In this embodiment, as shown in FIG. 3, the body 110 further includes a circuit board 113, and the circuit board 113 is electrically connected to the metal contact piece 1111. In this embodiment, a metal protection plate 114 is arranged in the body 110, and the metal contact piece 1111 is electrically connected to the circuit board 113 through the metal protection plate 114. In this way, in addition to protecting an internal structure, the metal protection plate 114 can also achieve an electrical connection effect. In this embodiment, the metal protection plate 114 includes a first pin 1141 and a second pin 1142, the first pin 1141 abuts against the metal contact piece 1111, and the second pin 1142 abuts against the circuit board 113.

In this embodiment, as shown in FIG. 2 and FIG. 3, the coupling portion 137 is a convex portion, and the convex portion includes two insertion holes 1371. The insertion portion 112 is a concave portion, and the concave portion includes two metal guide pins 1121. The convex portion is accommodated in the concave portion, and the two metal guide pins 1121 are inserted into the two insertion holes 1371. In this embodiment, the plug 130 is assembled on the body 110 by assembling the coupling portion 137 as the convex portion to the insertion portion 112 as the concave portion, and the live wire terminal 134 and the neutral wire terminal 135 of the plug 130 are electrically connected to the circuit board 113 of the body 110 through the two metal guide pins 1121. In another implementation, the coupling portion 137 may alternatively be a concave portion, and the insertion portion 112 may alternatively be a convex portion.

◆ TASK LIST
**1.** From the plug and body passage, list every part that it says is electrically connected to the circuit board 113, with its reference number.
**2.** Answer from the plug and body passage:
(a) Which two pins does the metal protection plate 114 include?
(b) How many insertion holes does the convex portion include?
(c) In the other implementation, what may the insertion portion 112 be instead?
**3.** Quote the plug and body passage word for word, starting at "In this embodiment, as shown in FIG. 3, the" and ending at "circuit board 113.".

◆ PROVIDED INFORMATION
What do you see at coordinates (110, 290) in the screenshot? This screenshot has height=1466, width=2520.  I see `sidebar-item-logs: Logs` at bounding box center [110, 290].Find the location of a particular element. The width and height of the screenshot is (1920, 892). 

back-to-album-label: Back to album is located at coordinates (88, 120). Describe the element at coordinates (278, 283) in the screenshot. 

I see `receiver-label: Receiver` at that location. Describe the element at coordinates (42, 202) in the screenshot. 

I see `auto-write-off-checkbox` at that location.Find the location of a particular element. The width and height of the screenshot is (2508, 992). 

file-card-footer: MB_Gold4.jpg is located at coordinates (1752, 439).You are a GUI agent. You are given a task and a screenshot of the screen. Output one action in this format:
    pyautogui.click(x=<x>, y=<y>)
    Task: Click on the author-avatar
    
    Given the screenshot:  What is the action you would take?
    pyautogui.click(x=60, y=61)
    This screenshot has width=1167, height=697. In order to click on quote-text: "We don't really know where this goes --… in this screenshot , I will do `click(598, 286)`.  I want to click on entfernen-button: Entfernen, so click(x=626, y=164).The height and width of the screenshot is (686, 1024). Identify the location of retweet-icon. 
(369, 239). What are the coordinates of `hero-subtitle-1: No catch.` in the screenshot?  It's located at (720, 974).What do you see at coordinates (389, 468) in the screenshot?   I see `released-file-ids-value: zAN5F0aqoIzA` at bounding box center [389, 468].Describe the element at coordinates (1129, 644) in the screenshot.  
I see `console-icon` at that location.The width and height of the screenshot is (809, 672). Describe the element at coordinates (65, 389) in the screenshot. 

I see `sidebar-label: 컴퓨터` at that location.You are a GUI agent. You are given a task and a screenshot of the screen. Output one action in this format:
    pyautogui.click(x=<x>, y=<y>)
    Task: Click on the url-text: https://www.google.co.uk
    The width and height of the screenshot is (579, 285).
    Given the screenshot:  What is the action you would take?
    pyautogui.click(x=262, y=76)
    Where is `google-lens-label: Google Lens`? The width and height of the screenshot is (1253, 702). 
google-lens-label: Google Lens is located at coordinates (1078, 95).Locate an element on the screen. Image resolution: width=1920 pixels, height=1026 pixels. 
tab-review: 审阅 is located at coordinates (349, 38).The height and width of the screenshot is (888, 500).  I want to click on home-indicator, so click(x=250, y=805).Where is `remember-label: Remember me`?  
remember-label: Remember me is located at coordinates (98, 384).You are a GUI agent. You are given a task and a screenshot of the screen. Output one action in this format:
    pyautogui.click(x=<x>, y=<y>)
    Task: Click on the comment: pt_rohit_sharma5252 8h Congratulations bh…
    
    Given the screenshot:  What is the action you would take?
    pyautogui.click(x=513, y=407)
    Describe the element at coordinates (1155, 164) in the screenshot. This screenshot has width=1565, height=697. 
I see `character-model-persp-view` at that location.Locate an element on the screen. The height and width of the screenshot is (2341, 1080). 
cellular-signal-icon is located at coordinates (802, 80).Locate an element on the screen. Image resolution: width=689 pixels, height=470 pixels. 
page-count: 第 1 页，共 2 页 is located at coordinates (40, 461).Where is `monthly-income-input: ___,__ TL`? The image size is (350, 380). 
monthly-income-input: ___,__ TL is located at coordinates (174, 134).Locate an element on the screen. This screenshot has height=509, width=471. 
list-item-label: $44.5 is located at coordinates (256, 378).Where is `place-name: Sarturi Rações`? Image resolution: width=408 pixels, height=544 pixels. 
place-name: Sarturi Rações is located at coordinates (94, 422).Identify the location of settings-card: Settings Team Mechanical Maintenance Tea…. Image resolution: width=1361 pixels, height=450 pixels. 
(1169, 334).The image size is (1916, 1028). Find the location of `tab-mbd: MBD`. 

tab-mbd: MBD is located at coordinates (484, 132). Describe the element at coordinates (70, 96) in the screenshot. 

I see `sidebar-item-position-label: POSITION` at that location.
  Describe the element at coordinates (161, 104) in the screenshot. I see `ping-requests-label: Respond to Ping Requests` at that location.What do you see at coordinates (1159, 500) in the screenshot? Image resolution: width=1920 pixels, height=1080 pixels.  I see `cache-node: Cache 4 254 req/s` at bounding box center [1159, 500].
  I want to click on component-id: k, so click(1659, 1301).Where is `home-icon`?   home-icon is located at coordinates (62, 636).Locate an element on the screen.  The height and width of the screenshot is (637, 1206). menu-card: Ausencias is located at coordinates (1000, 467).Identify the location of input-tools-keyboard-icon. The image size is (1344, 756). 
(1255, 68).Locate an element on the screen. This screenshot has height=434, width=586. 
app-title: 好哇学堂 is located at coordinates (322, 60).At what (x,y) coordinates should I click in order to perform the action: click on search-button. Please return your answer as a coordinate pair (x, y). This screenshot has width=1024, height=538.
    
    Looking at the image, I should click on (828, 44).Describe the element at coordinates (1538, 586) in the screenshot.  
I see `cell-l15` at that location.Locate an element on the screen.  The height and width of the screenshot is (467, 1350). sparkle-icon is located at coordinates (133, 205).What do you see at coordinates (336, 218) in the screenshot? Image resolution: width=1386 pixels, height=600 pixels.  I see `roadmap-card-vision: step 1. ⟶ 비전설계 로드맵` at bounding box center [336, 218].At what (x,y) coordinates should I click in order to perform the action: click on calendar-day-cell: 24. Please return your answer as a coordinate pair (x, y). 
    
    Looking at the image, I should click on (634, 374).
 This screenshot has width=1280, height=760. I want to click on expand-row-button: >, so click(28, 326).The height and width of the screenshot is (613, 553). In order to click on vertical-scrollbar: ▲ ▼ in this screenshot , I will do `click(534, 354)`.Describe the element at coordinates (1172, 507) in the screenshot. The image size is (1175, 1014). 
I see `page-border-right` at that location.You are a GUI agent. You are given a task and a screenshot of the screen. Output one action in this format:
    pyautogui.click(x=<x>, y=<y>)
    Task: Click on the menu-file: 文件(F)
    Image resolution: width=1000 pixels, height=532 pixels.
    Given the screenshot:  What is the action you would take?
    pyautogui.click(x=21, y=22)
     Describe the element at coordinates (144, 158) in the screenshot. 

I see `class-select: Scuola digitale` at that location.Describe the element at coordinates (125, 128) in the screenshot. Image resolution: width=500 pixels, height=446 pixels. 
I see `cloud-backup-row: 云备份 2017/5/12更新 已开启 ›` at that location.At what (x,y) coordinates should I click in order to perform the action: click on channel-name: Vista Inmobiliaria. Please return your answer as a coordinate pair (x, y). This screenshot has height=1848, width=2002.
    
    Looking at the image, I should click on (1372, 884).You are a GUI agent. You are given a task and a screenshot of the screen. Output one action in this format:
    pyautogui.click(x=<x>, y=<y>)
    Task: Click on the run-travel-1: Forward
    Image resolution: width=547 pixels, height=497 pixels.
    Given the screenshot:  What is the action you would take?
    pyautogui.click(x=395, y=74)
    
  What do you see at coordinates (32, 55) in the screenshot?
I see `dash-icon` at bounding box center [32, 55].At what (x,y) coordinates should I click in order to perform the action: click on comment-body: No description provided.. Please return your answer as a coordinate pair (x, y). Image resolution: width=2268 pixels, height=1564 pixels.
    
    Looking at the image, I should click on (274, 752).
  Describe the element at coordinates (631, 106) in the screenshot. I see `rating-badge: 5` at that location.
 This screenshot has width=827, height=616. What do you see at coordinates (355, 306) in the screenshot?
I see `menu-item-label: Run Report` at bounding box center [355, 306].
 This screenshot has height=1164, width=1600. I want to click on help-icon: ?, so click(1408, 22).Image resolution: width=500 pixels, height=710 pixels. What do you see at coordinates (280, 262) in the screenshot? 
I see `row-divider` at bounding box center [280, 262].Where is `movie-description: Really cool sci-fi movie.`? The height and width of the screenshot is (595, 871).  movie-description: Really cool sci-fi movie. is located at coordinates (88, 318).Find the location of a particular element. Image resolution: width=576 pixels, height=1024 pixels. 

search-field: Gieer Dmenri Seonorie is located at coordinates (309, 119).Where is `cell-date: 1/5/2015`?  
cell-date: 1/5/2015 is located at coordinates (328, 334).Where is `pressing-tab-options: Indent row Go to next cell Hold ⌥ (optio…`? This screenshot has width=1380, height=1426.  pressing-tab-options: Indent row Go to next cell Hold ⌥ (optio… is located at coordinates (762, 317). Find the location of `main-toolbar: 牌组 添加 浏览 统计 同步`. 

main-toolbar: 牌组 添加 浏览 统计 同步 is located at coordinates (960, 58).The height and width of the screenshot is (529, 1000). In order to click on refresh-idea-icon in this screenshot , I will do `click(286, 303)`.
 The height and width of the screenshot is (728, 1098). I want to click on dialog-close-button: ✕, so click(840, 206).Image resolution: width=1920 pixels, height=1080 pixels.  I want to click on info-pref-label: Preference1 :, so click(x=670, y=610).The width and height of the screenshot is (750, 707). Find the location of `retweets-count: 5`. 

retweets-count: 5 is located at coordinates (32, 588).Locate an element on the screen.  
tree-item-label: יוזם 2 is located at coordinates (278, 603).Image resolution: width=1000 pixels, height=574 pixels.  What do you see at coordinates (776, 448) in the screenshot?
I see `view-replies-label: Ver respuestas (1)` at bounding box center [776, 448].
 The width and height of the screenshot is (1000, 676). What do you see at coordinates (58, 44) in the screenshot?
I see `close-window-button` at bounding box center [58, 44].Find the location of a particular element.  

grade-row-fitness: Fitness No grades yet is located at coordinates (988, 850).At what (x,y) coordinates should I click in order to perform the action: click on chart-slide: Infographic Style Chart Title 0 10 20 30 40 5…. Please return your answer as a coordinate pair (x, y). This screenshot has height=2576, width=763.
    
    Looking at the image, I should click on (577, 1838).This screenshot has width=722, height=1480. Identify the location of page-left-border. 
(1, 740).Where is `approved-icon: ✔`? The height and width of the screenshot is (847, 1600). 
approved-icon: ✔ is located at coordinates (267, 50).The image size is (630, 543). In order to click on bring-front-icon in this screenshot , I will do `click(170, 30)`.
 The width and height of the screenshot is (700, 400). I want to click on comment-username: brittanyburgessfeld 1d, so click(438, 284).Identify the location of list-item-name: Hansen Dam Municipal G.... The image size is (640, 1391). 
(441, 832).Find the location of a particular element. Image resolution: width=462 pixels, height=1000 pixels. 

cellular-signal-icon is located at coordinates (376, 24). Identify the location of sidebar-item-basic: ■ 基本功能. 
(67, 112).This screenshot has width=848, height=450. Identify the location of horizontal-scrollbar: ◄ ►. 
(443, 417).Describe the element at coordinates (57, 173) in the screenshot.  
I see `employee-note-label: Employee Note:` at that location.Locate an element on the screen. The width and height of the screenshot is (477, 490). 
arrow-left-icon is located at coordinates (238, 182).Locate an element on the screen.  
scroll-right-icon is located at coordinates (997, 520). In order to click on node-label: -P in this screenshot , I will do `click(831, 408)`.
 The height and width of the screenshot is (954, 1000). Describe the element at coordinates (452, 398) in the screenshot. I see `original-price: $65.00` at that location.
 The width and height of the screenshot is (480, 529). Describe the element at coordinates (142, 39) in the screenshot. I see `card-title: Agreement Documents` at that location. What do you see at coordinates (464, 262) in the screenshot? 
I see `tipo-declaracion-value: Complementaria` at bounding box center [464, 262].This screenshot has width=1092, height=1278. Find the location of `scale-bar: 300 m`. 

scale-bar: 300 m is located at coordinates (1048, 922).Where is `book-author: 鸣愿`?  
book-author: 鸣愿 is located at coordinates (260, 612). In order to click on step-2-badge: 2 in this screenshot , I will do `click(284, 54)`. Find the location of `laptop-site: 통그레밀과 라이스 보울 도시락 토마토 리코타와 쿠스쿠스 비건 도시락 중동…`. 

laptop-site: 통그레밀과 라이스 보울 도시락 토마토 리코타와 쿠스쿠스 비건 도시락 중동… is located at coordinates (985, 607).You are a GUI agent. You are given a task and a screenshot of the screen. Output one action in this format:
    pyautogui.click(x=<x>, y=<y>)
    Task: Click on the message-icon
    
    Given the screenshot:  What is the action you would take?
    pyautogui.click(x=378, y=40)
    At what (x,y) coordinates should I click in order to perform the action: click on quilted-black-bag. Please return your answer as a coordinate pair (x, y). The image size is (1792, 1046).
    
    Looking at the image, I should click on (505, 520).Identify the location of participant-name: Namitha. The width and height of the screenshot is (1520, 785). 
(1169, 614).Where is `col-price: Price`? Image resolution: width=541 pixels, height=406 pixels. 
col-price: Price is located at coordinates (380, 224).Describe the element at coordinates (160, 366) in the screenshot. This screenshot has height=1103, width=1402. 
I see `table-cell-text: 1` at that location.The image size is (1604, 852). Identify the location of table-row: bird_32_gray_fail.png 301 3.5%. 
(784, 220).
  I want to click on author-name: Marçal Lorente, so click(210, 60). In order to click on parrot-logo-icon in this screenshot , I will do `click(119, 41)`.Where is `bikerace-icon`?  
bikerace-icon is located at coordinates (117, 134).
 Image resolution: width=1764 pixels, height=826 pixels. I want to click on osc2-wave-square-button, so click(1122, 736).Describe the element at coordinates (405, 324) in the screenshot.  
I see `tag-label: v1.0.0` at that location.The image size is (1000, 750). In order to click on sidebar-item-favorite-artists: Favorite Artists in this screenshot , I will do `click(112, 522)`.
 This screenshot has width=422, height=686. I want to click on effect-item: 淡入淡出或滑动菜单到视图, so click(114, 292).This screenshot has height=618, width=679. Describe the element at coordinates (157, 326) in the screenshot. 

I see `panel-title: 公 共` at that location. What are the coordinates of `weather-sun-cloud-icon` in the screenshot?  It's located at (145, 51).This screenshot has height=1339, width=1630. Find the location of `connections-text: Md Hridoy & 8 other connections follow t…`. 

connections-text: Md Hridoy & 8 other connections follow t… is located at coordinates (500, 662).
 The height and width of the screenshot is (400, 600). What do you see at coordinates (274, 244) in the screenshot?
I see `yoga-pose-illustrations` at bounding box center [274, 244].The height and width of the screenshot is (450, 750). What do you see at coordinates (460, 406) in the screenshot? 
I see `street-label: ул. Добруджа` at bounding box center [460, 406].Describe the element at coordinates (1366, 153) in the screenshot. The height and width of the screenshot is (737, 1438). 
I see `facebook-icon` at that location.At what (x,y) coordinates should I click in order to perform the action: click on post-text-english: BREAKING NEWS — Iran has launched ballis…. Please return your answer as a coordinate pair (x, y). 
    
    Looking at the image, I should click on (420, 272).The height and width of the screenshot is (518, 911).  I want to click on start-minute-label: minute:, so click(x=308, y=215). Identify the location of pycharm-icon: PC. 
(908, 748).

◆ LIST OF ANSWERS
**1.**
- metal contact piece 1111
- live wire terminal 134
- neutral wire terminal 135

**2.**
(a) The first pin 1141 and the second pin 1142.
(b) Two.
(c) A convex portion.

**3.**
In this embodiment, as shown in FIG. 3, the body 110 further includes a circuit board 113, and the circuit board 113 is electrically connected to the metal contact piece 1111. In this embodiment, a metal protection plate 114 is arranged in the body 110, and the metal contact piece 1111 is electrically connected to the circuit board 113 through the metal protection plate 114. In this way, in addition to protecting an internal structure, the metal protection plate 114 can also achieve an electrical connection effect. In this embodiment, the metal protection plate 114 includes a first pin 1141 and a second pin 1142, the first pin 1141 abuts against the metal contact piece 1111, and the second pin 1142 abuts against the circuit board 113.